View all sermons by this speaker.

"The Twelve"

Do you ever wonder about the subtleties of Scripture? Things like numbers, placement of stories, ordering of events? Such things always matter, it's just that some time we don't notice them.

In our text today (Luke 6:12-16), Jesus selects "the twelve." Out of his many followers, after a night of prayer, He choose twelve. Why twelve? Why a night of prayer? Why right after a Sabbath controversy (6:1-11) and right before the "sermon on the plain" (6:17-49)?

The "sermon on the plain" describes the life of a genuine follower of Christ. It's what a disciple's life looks like. For the Jewish nation, the law was a blessing because it showed them how to live in a God-honoring, God-worshiping relationship with Yahweh.

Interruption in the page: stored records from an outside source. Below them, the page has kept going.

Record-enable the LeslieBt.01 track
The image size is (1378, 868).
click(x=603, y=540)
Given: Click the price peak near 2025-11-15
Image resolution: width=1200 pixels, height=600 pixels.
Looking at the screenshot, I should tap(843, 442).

From creation, God established a "day of rest" that was to honor Him. It benefited man while honoring God. It reflected creation, but it was also part of covenant. The twelve tribes of Israel were to honor God and take care of themselves by keeping a Sabbath.

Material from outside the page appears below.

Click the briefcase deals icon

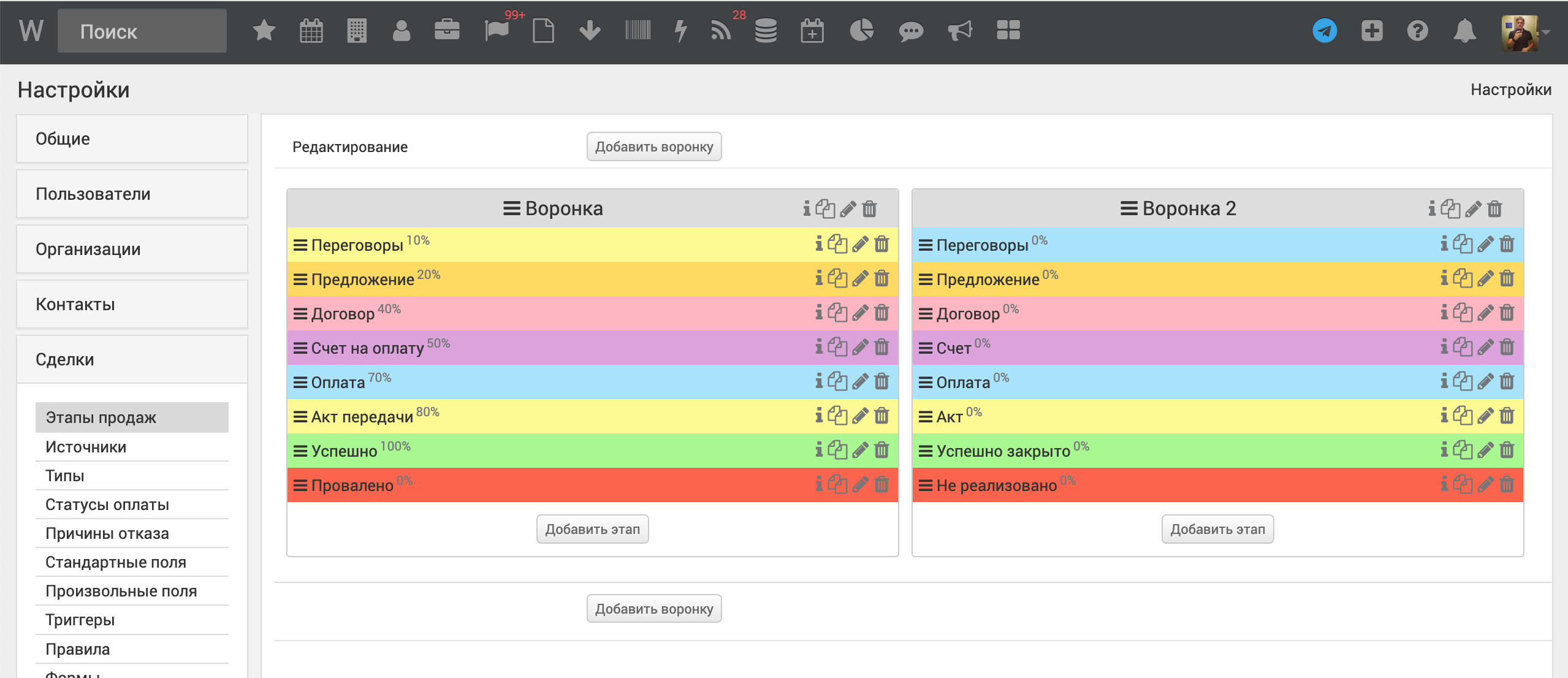447,31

Twelve "tribes" of Israel--the nation that was to be God's people. But sin and disobedience had reduced God's people to simply Judah and a few others. The hope of Israel was the Messiah. He would come and restore the nation . . . He would fulfill the law . . . He would give them rest. Just before Moses recieved the Law from God he had a conversation with God (Exodus 19). Then he announced the Law and reminded them of God's covenant with them. With that covenant He was creating a nation . . . a people for His very own (Exodus 19:5-6). They would be His "chosen" (Deuteronomy 7:6, e.g.).

Look again at our text. After a night of prayer, Jesus "chooses" (vs. 13) twelve men to be his apostles. This night of prayer, this choosing of the twelve, comes between a Sabbath controversy and the sermon on the plain. It is as if God were saying . . . just like back in Exodus, I'm establishing my people, I'm choosing my nation.

Through the apostles God has established His household (Ephesians 2:19-22). He has created a "holy nation, belonging to Him" (1 Peter 2:9:10). The church is the "Israel of God" (Galatians 5:16). Original Israel failed. They broke the covenant. They killed the prophets. They crucified the Messiah.

What will the new Israel do? Will we be faithful? Will we be honorable before God? Will we be His new people? Will we establish His name in all the earth? Will we be "lights to the nations"?